First Look: Hotel Ravesis Reaches Its Potential As Alzado, a Seafood-Driven Spanish Diner
Words by Grace Mackenzie · Updated on 01 Oct 2025 · Published on 01 Oct 2025
The balcony-wrapped dining room above Hotel Ravesis, with its original 1914 arching windows overlooking our iconic stretch of sand, has long been a Sydney favourite for leisurely long-lunching, post-City2Surf partying and schooners downstairs after a day in the sun. But from tonight, Alzado is in residence on level one, signalling a new, more considered era for the corner.
Coastal Spain’s dining style is the reference point: just-caught seafood, plenty of lemon, salty snacks, simply dressed veg, vermouth. All are at Ravesis now, sprung into action after owner Aya Larkin felt something was needed to reach the dining room’s potential.

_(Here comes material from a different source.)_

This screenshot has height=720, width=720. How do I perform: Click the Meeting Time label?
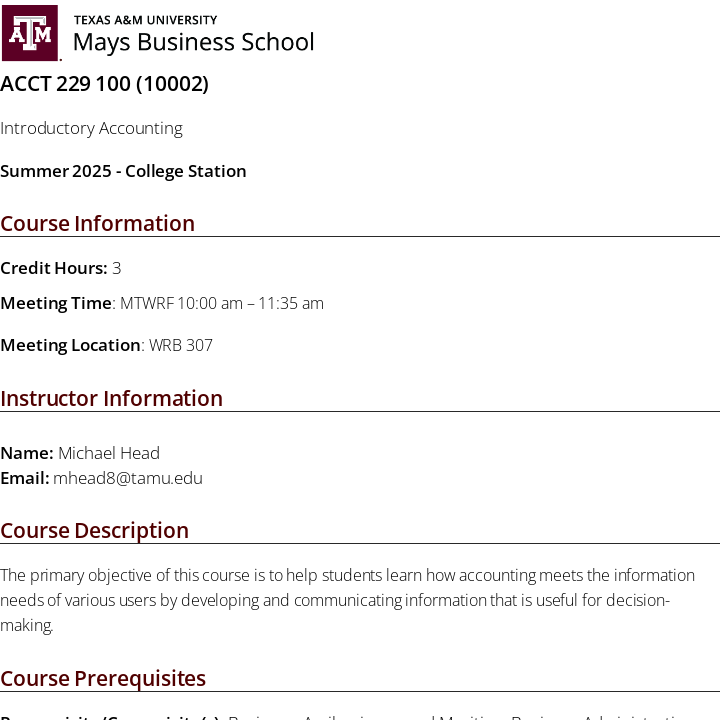[x=56, y=303]
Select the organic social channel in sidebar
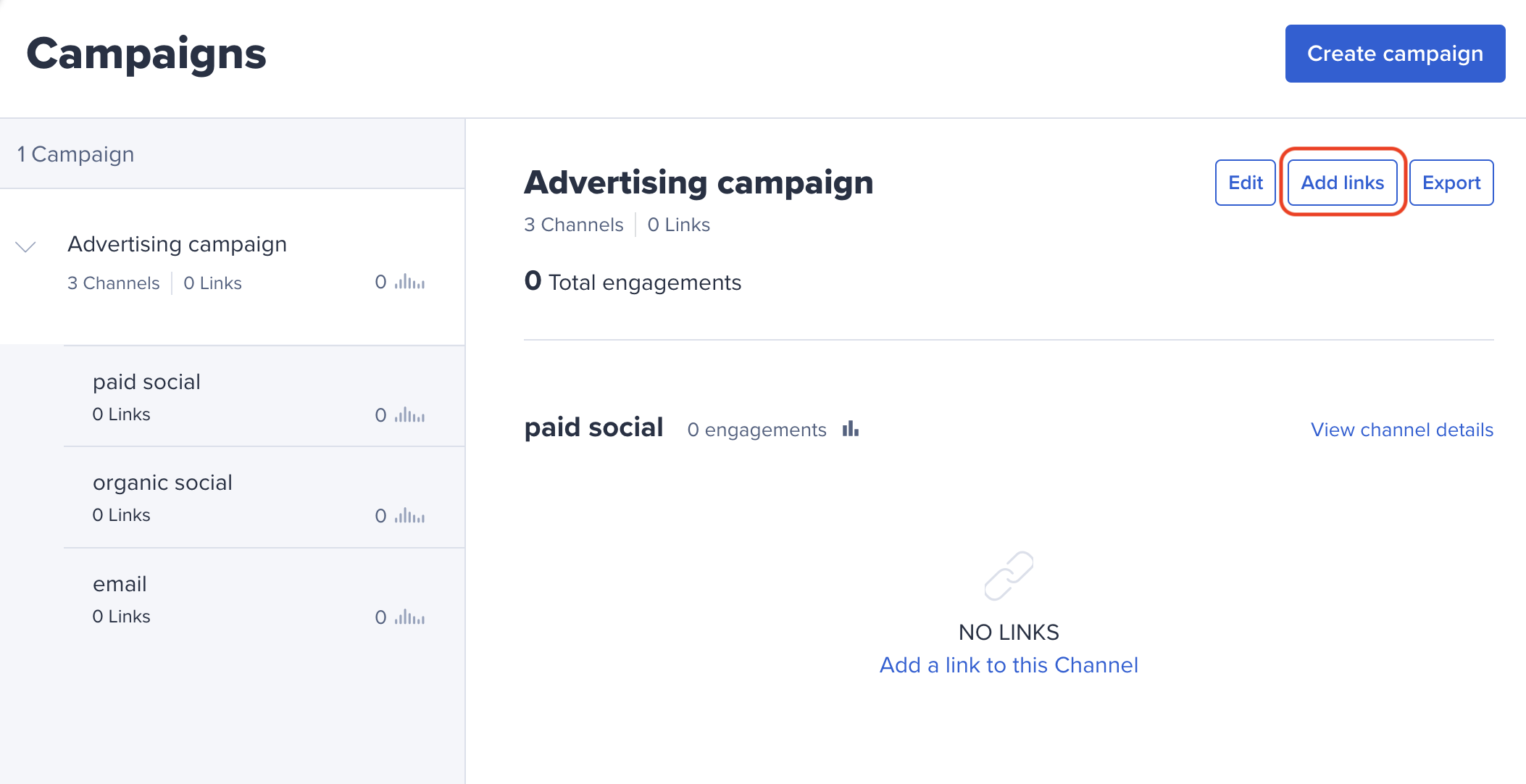The image size is (1526, 784). click(x=162, y=482)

Seafood is the hero. Dip your toe with oysters, anchovy-topped pan con tomate and saucy calamari-stuffed rolls – or dive in with a whole squid straight off a flash new plancha; a tidy line of sardines, grilled whole then topped with parsley, garlic and lemon; the fish of the day, cooked with clams in wine; or the star when Broadsheet dined: a zippy salad of preserved tuna, green olives and young onion.

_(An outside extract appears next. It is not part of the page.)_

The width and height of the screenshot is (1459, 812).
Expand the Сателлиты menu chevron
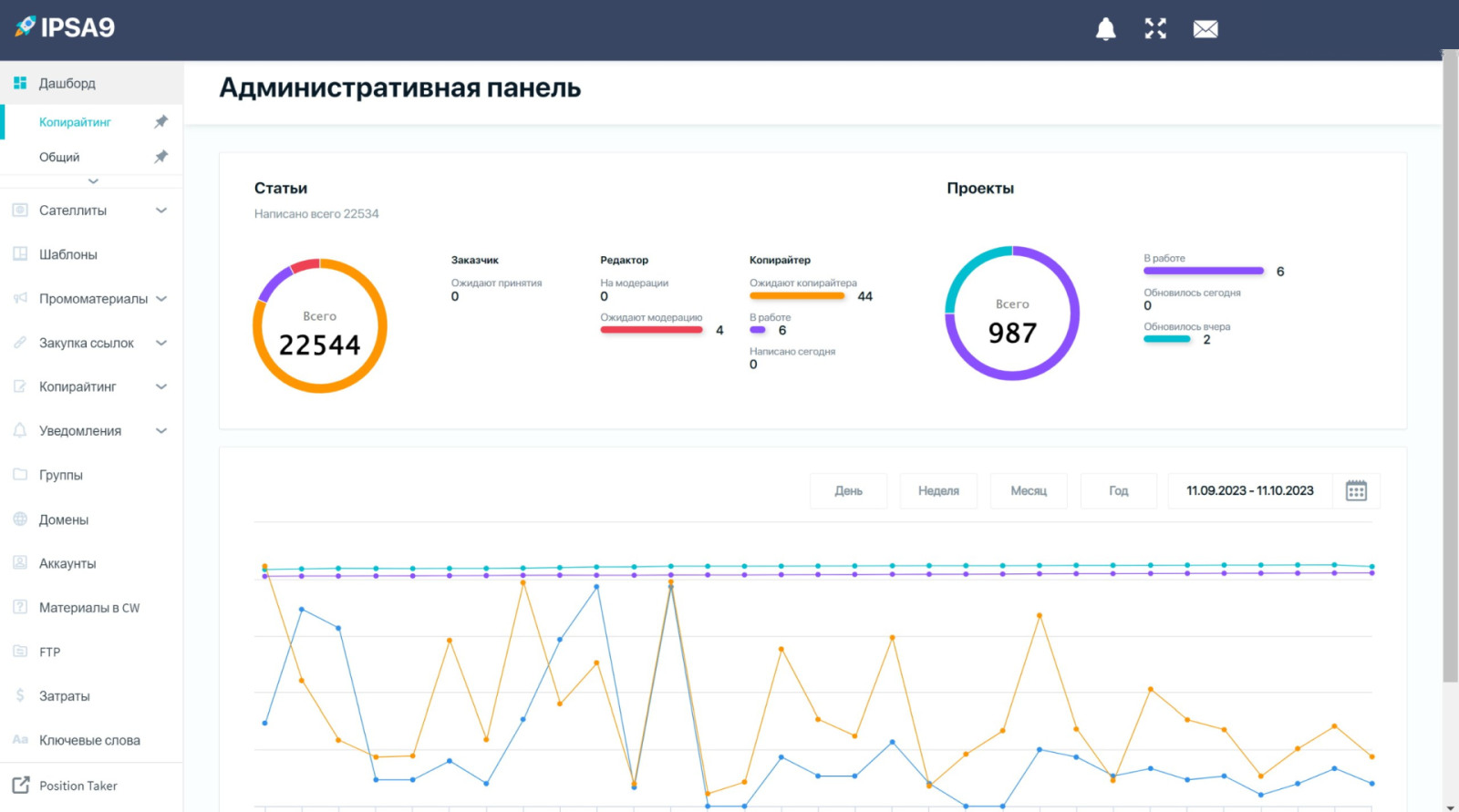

“It’s the location for it,” executive chef Pablo Tordesillas, ex-Merivale, tells Broadsheet. “I wanted authenticity: strong flavours, Australian product – local provenance as much as we can.”
That preserved tuna is a dish seen all over Spain, powered by the country’s “massive” canning industry. “You get bonito tuna, normally in large tins or jars. In bars and restaurants, it’s a simple way of serving it – with a good tomato or something seasonal. In this case, those young onions.”
The team – Tordesillas and head chef MJ Olguera – has elevated it by house-preserving albacore tuna (which is lighter in colour and not as full-flavoured as bluefin or yellowfin) in olive oil infused with lemon, garlic, fennel seeds and bay leaves. The result is super tender juicy meat.
That same oil dresses the tuna on your plate, along with thin slices of young green onions, salt, lemon zest and green manzanilla olives with their brine.
But, the grilled whole calamari, equal parts smoky and fresh, was ferried across the dining room more than anything else. “The guy on the plancha was getting the shits,” laughs Tordesillas. “It was pretty much every order – I could see it landing on every table. He wasn’t happy, and I said, ‘well you’d better get used to it’.”
For that dish, the Aussie Luminous Bay squid is the chef’s cephalopod of choice – and it’ll be in season soon.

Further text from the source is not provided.